Another problem I had with this movie is that it wasn't done in Burton's traditional style. Sure it was dark, yadda yadda yadda, but usually in a Burton film you're meant to root for the outsider. Well, who's the outsider here? Mark Wahlberg or the entire POTA? The POTA makes sense because no one's normal, but Wahlberg also makes sense because he's the minority on the planet. Maybe I'm griping too much.
Jim Henson was right up there with Steven Spielberg and George Lucas. It's a real shame that this innovative show had to end so quickly, because I think that it could have gone on for a really long time. I only remember five or so episodes, but they were all great. This is one of those great shows whose segments could be culled for DVDs and such, as there were many Making-Of type segments. I wish I could watch it now that I could appreciate it.
Some things to keep in mind when watching this movie: 1) It was made for TV.
2) It was 1984, and 3) It was intended for children. Although many people
think this is just a cheap movie made to capitalize on the popularity of the
Star Wars films, I see this film and it's sequel as an interesting way to
look at the Star Wars Universe when Luke and company aren't around. It's
not perfect, but neither was Phantom Menace, after all.

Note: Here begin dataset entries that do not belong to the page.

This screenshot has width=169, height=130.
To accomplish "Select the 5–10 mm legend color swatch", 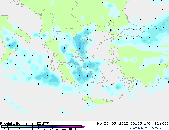I will click(29, 127).
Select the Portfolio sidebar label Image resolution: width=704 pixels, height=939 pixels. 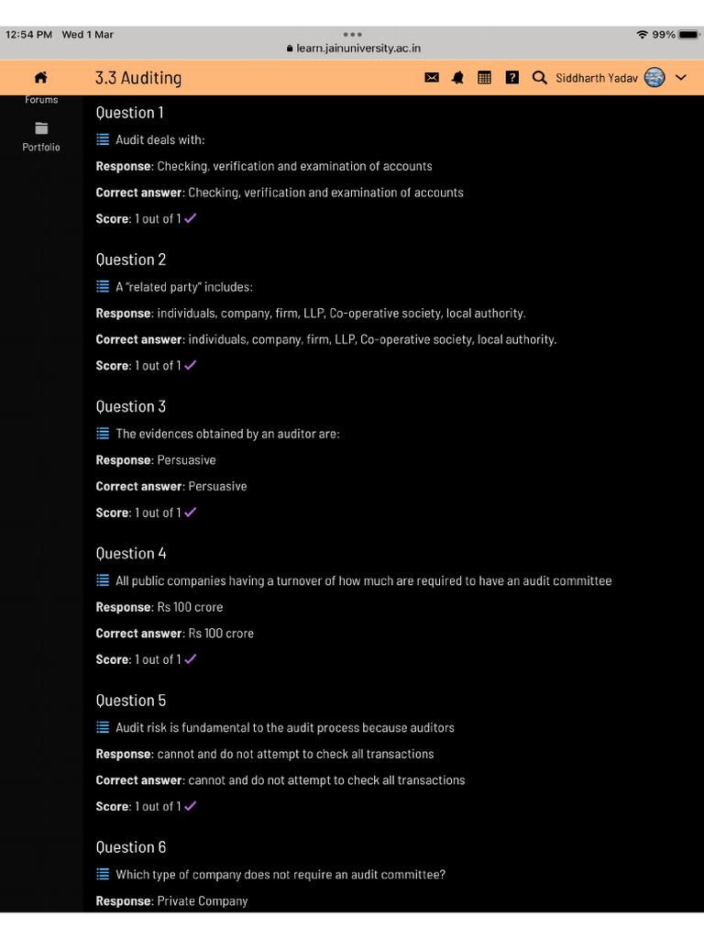click(x=41, y=147)
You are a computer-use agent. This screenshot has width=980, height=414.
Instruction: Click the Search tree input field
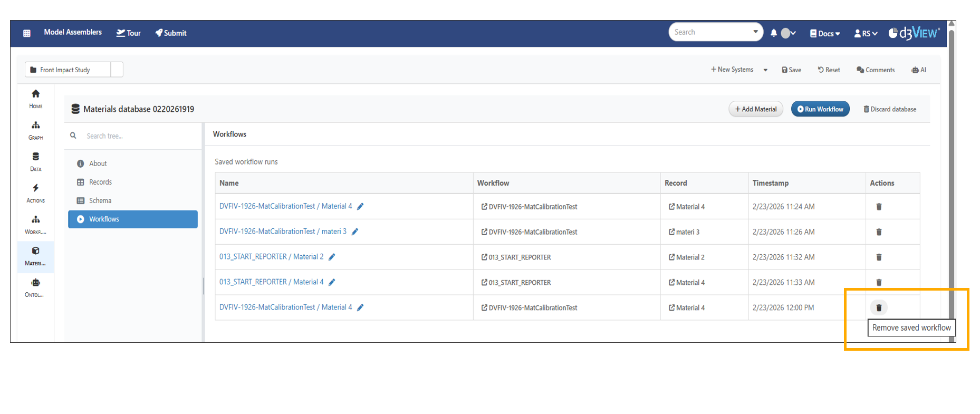pyautogui.click(x=137, y=136)
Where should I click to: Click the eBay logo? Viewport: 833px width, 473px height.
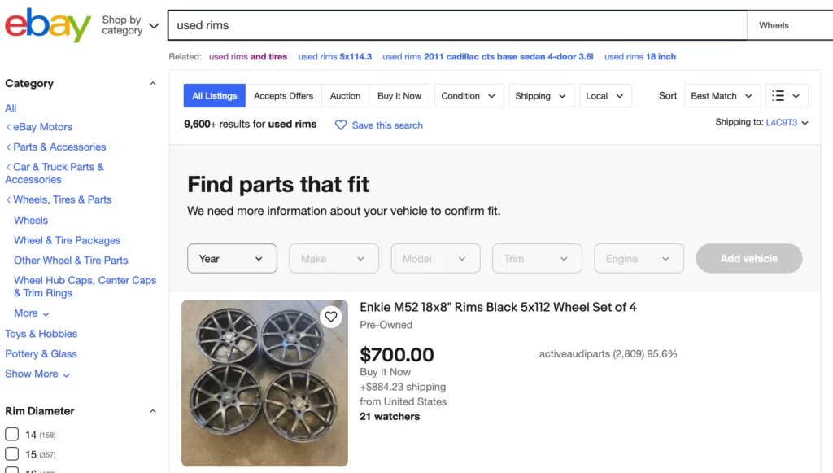(48, 25)
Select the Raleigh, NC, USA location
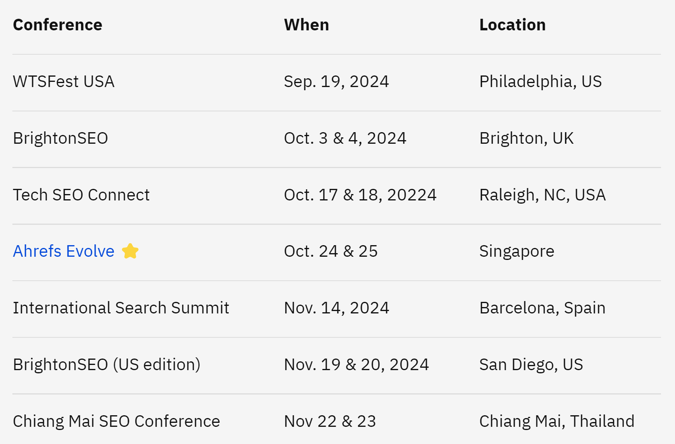This screenshot has width=675, height=444. [x=542, y=195]
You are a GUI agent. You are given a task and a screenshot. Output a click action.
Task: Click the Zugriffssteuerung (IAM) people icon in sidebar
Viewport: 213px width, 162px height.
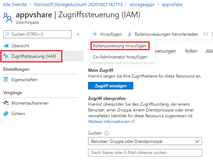click(6, 56)
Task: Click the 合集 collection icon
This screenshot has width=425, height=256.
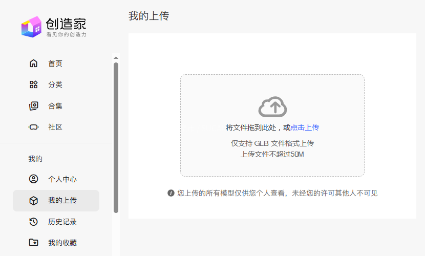Action: pyautogui.click(x=33, y=106)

P.S.: I'm not in any way saying Phantom Menace was a bad movie, it was one of my favorite movies of 1999. I'm just saying it's not perfect. Anything less than A New Hope and Empire Strikes Back has to live with that fact.
This is probably, along with "Akira," one of the more daring and dangerous
animated films made. Not saying it is bad, it is not at all dangerous to
children, but a few of the ideas and themes in the film are shocking,
especially for a Family Picture, making this one of the
First off, Dumbo being separated from his mother is one of the worst things that could happen to a young child. Seeing his mother take action against the children at the circus can be a bit frightening. And seeing her in the cage is such a sad sequence. The Crows that help Dumbo are stereotypical of African-Americans, but it *was* made in 1941. Watch "Holiday Inn" and tell me if the crows are still too bad.
You can't write a review of "Dumbo" without mentioning the psychedelic "Pink Elephants On Parade" sequence, brought on by Dumbo's drinking of wine. This sequence is reminiscent of the "Huphalumps and Woosles" in "Winnie The Pooh" or the cards in "Alice In Wonderland" or basically anything in "Fantasia."
Finally, Dumbo learns that he can fly at the end and does... and uses his power to get revenge on those that have wronged him. Watch the sequence when the elephant tower collapses and you see that elephants pain-induced expression, it will leave a mark on you.
With the juxtaposition of brighter-than-possible scenes and extremely dark ones, "Dumbo" is a surreal bit of animated film. And I love every minute of it.
This is one of the original, and one of the best, American horror films. It doesn't matter that it is nothing like the original book by Shelley, it doesn't have to be. What matters is that compared to other *movies* it is a superior *movie*. Remember this when watching any movie adapted from a book. "Frankenstein" is truly an American original.